On May 15, Dean Cheng Siwei presented himself at the academic forum co-sponsored by National School of Development, Peking University, China Society for People’s Friendship Studies and Embassy of the Hellenic Republic. The theme of the forum was “Opportunities， Challenge & Prospect: The European Debt Crisis and Influence of China-EU Cooperation”.
Dean Cheng Siwei Making a Speech
Dean Cheng said that EMU developed quite well at its establishment. It granted loans to less developed countries like Ireland, meanwhile, big powers like Germany also grew rapidly through trades. However, EMU has an inborn defect, that is, unified monetary but non-unified finance. Therefore, competitive nations get benefits, but weak countries cannot increase their exports through devaluation, what is more, they don’t have enough foreign exchange reserves to deal with the unexpected.
“The only way is to borrow money to cover the debts after the crisis. It can only ask for help from IMF and ECB, with harsh terms. A tighter policy would be a good solution, but it would be difficult for people to accept as the tighter policy would lower the welfare”, said Dean Cheng.
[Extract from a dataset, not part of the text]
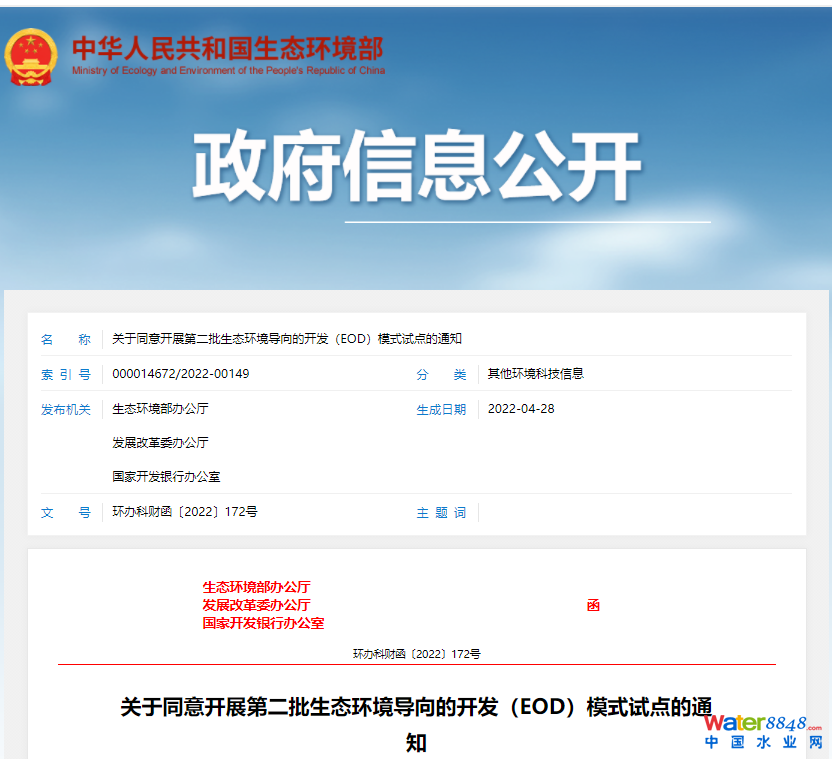
Task: Click 发展改革委办公厅 in the info table
Action: 160,443
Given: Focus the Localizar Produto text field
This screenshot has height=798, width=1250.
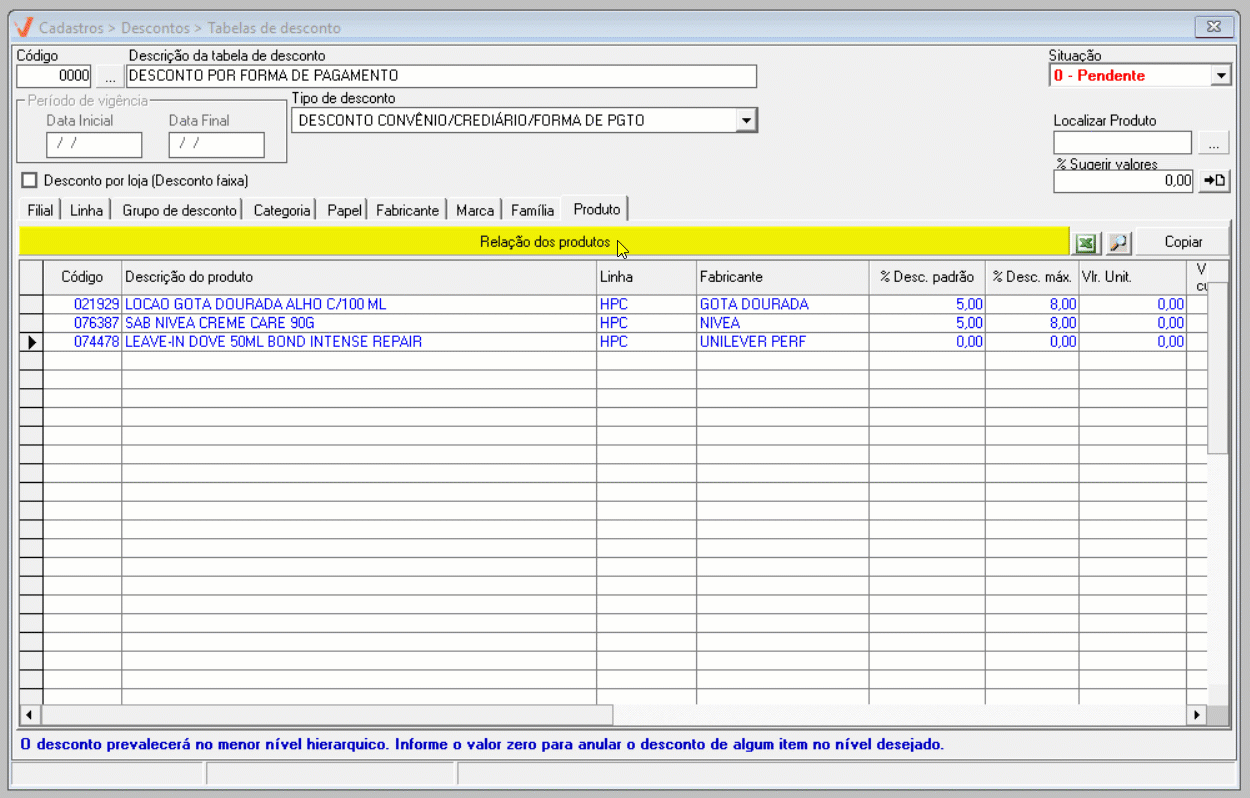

He pointed out that there were only two solutions for the Greek debt crisis. The Eurozone could discuss together to go over the difficulties and give Greece opportunities to develop its economy. Or Greece could leave the Eurozone. However, the second choice would do more harm than good in a long run.
In Cheng’s opinion, China’s strength is limited, but she should do something under IMF.